▶ **INFORMATION GIVEN**
+++++

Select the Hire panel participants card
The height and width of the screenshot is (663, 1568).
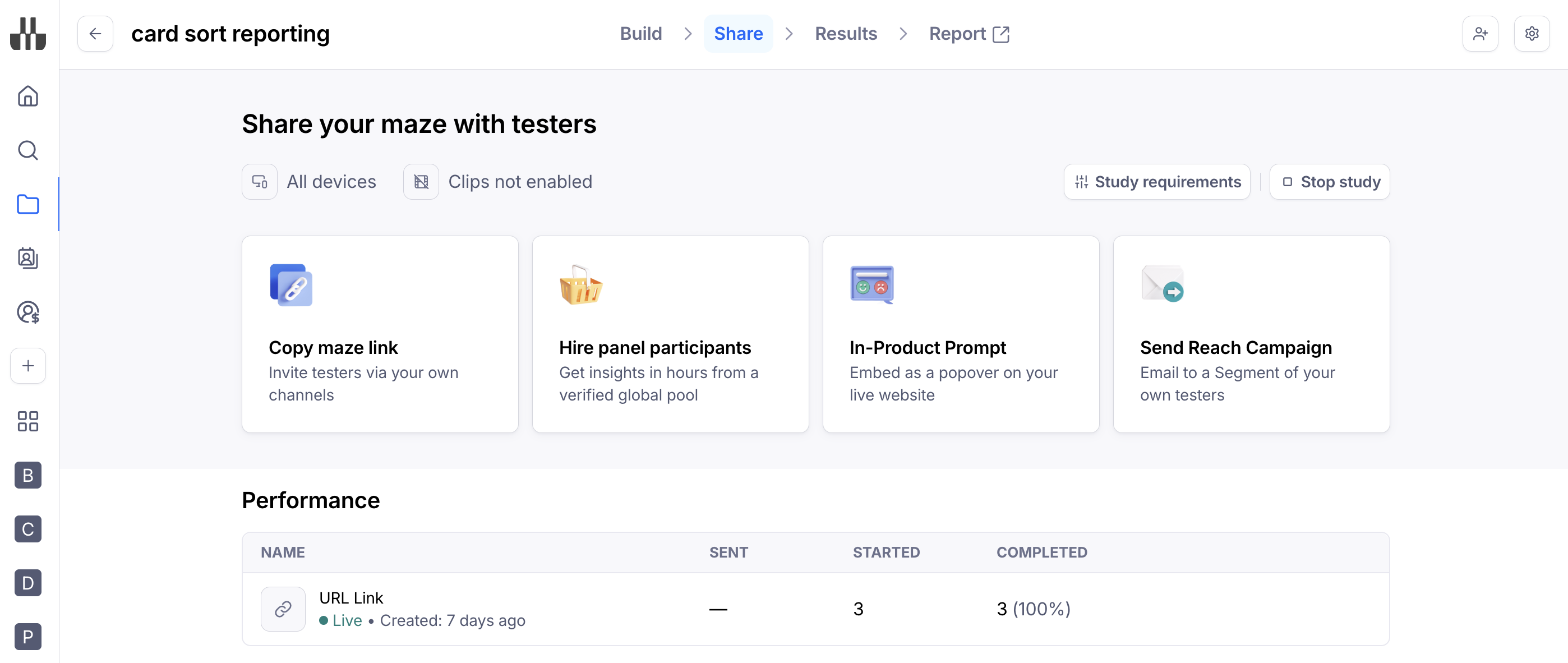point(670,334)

+++++

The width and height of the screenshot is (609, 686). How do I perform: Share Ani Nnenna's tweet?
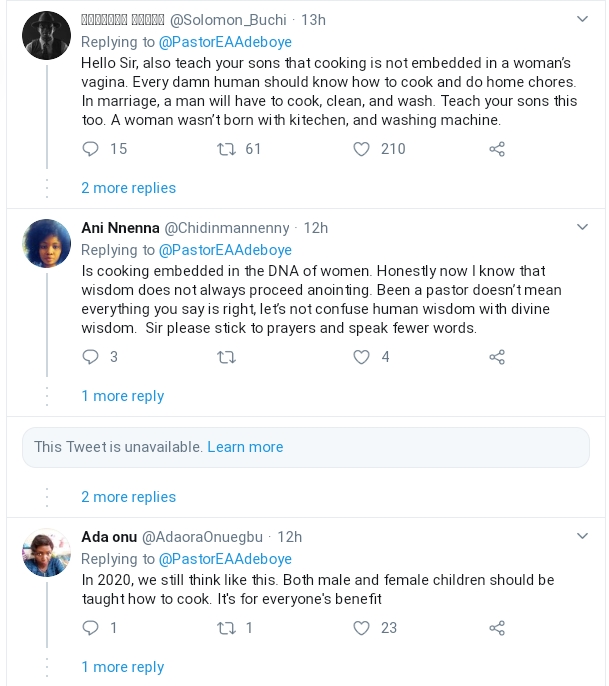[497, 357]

+++++

Rewrite the stretch from the line containing "Select the Hire panel participants card" through the line containing "point(670,334)", replacing "card" with "tile" and leaving everything else as it is. Omit the pictures from your answer.

▶ **EXPECTED ANSWER**
Select the Hire panel participants tile
The height and width of the screenshot is (663, 1568).
point(670,334)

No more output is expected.